DistilBERT is a smaller, faster version of BERT with comparable performance. It is ideal for situations that need high-quality text representations while minimizing memory usage and computational costs, such as real-time tweet analysis.## Advantages
- **Efficient Memory Usage**: With LoRA and 8-bit quantization, the model is efficient on memory.
- **Real-Time Inference**: Flask-based UI allows for quick, user-friendly interaction.
- **Portable**: Available as a Docker image for simplified deployment.## Disadvantages
- **Quantization Trade-offs**: 8-bit quantization may slightly reduce model accuracy.

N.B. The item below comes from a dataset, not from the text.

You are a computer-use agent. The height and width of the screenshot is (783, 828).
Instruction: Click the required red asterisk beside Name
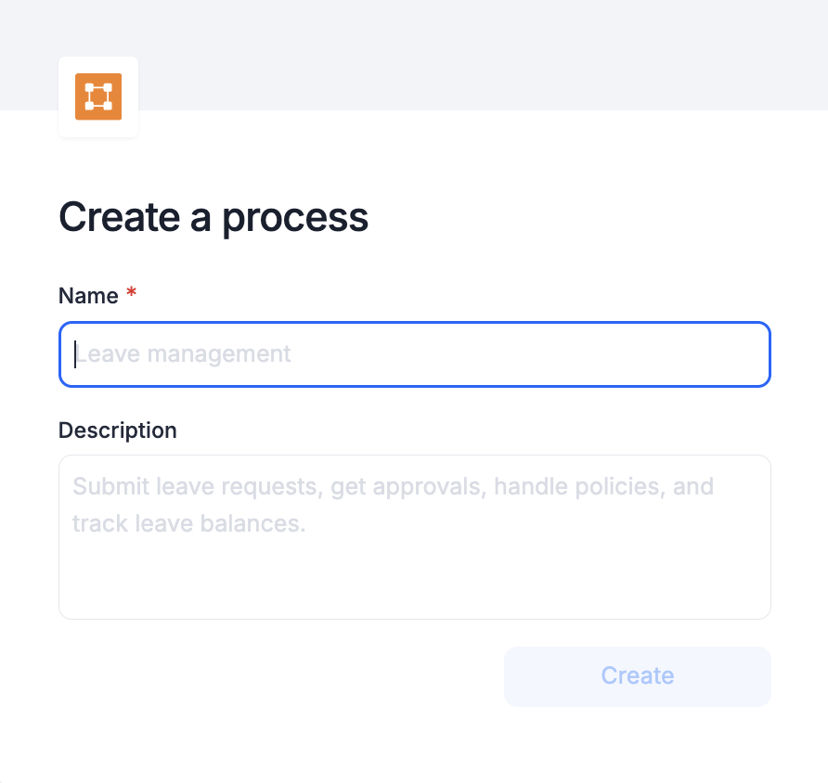[131, 294]
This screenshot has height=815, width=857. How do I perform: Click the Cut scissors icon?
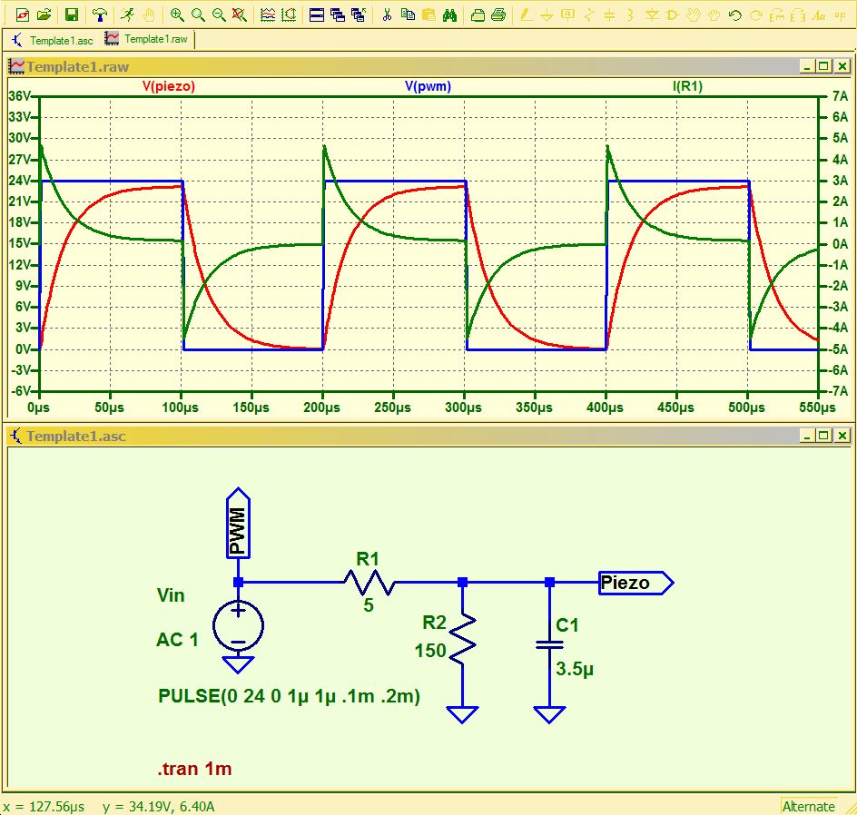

- **Limited Context Understanding**: DistilBERT’s smaller size could mean it misses some context nuances compared to larger BERT-based models.## Features
- **LoRA-enhanced DistilBERT**: Fine-tuned on disaster tweets dataset.
- **Flask UI**: User-friendly interface for tweet classification.
- **Dockerized**: Available as a Docker image for cross-platform compatibility.
- **Quantization**: Model quantized for reduced size and memory usage.## Process Flowchart
Here’s the flowchart showing the overall structure of the process, from data ingestion to Docker deployment.![Diagram](flowchart.png)
## Usage (Using Docker)
To get started with Tweet-Auth-LoRADistil using Docker, follow these steps:1. **Pull the Docker Image**:
```bash
docker pull munjpatel2003/tweet-auth-lora-distil:latest
```2. **Run the Docker Container**:
```bash
docker run -p 7860:7860 munjpatel2003/tweet-auth-lora-distil:latest
```
3. **Access the Web Interface**: Open your web browser and navigate to http://localhost:5000 to start analyzing tweets.## Performance Optimization
- **LoRA Layers**: Only fine-tuned layers use LoRA, reducing memory overhead and speeding up training.
- **Dynamic Quantization**: Compressing the model to 8-bit integer weights reduces memory usage with minimal performance drop.
- **DistilBERT Base**: Chosen for its balance between processing efficiency and quality in NLP tasks.## License
This project is licensed under the MIT License - see the [LICENSE](LICENSE) file for details.